Since then, he has to bide his time as eras changed. Included in that was the shift in leadership from Faf du Plessis, to Quinton de Kock, who has been alongside Shamsi throughout his career and understands his game well.
“Quinny and I started together. He doesn’t speak much. He is a simple guy. There are very few words but you understand,” Shamsi said. “With Faf being captain, we had a certain template. With a different captain, you get different information. I don’t think much has changed because he was the keeper so our communication was always there. He is a man of a few words. When he speaks, he is clear on the instructions and off we go.”
De Kock’s willingness to let his slower bowlers shine was evident at Newlands, where South Africa changed tack swiftly on a surface that did not offer much for quicks.

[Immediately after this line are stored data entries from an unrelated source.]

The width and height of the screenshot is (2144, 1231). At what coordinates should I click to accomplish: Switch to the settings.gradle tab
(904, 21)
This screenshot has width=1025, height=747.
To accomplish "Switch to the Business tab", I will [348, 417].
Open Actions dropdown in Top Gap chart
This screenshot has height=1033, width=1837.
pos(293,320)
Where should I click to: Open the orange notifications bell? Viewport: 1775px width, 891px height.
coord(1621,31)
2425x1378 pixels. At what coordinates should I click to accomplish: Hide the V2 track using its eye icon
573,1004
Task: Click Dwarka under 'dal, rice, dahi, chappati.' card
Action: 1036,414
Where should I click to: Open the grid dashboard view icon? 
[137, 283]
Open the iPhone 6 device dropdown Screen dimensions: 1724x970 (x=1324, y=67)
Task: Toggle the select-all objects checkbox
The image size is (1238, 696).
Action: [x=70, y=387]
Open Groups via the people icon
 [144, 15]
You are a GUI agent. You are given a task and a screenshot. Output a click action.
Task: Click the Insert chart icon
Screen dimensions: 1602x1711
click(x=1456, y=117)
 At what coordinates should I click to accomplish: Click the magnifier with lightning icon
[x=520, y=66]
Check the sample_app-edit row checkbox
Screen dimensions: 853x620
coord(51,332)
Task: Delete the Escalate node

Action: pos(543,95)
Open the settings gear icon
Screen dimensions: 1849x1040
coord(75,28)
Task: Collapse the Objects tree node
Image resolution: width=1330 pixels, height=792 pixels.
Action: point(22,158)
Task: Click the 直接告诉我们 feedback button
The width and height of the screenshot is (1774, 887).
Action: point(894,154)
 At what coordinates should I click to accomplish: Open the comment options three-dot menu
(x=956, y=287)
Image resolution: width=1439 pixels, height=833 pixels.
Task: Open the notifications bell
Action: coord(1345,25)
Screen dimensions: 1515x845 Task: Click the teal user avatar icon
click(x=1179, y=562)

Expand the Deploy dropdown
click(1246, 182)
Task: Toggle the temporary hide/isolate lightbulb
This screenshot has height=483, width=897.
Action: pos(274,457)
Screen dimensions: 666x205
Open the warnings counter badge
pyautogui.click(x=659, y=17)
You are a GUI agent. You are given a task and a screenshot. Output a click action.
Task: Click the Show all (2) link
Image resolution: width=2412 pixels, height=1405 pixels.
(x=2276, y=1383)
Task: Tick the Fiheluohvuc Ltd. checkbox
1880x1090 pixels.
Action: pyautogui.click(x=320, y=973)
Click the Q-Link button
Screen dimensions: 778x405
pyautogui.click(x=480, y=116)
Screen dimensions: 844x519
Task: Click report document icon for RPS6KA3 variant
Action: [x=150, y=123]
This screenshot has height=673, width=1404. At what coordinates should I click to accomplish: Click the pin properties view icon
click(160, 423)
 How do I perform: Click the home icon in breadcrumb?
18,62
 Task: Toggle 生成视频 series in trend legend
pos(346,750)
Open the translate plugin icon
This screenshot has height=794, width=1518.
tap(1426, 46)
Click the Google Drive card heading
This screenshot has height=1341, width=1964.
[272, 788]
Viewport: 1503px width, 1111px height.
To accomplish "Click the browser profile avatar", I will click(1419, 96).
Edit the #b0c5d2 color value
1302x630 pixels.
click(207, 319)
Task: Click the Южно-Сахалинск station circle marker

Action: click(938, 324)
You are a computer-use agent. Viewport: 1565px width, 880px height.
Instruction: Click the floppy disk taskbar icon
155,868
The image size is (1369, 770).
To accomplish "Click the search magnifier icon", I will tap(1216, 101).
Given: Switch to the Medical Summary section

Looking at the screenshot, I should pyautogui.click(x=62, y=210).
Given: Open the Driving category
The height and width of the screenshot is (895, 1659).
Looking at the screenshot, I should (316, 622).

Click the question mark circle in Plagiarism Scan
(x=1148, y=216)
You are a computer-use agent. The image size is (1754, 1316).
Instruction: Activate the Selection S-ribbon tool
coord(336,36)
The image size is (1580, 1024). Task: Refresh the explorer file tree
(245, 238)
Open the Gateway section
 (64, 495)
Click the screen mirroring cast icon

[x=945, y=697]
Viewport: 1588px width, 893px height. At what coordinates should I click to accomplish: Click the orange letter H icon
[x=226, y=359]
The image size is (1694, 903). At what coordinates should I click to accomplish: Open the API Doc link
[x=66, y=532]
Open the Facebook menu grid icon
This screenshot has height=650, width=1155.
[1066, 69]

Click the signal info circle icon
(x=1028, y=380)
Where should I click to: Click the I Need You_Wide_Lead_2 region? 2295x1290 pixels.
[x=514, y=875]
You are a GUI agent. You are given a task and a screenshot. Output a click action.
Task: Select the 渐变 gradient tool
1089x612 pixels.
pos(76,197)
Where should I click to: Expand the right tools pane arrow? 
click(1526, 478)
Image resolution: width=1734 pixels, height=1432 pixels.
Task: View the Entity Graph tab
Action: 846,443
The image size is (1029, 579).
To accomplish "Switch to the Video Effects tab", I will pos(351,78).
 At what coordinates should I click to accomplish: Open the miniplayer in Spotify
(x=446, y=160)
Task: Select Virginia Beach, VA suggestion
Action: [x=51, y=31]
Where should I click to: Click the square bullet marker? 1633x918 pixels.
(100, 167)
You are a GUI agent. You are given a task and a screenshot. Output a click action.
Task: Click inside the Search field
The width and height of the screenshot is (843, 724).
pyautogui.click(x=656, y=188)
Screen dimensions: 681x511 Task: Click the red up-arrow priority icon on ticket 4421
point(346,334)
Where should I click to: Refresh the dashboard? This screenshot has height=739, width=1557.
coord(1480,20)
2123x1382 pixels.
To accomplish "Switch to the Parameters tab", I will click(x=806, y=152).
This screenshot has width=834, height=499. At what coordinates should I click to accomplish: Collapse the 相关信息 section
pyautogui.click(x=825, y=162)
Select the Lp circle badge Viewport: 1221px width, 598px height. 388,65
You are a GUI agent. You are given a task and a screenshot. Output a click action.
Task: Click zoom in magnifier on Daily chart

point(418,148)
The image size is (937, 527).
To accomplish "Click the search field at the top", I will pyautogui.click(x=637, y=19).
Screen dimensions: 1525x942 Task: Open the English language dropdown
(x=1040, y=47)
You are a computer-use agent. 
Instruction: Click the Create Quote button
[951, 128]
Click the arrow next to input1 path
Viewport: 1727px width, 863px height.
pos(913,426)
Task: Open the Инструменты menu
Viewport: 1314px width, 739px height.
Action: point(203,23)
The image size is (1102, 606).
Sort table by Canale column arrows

Jon-Jon Smuts was introduced in the eighth over and made the first breakthrough. Even though Smuts, who bowls left-arm spin, could prove a competitor to Shamsi in future, Shamsi believes there’s enough to go around and had nothing but praise for his team-mate.
“It’s a collective. It’s nice that the guys up front take wickets. It makes my job easier coming in so it was nice to see a spinner taking a wicket,” Shamsi said. “Smuts is an allrounder. Over the years people have said he is a bits-and-pieces bowler but he is not that. He doesn’t get enough credit. He is a lot better than that.”
Ultimately, Smuts opened England up for Shamsi to take centre stage and he owned the scene. Shamsi was confident in tossing the ball up, consistent with his lengths and found sharp turn, highlighting England’s discomfort against left-arm wristspin. As one of the few bowlers on the circuit who bowls in that style, Shamsi could be thought of as something of a mystery spinner, even if he doesn’t think he has too many secrets. “Now there is so much analysis,” he said. “You bowl five balls and there is video footage. It is a small club and it’s nice to be unique.”
Individualism is a quality Shamsi knows a lot about, not least because of the way he enjoys his success. In leagues such as the IPL, CPL and the MSL, Shamsi has made a habit of eccentric celebrations, including the boot-phone and the magic-stick, but in national colours, he only wants to be pulling rabbits out of the hat with ball in hand for now. “I’ll stay in my box a little bit for now,” he said. “Hopefully a few more wickets and the celebrations will come out.”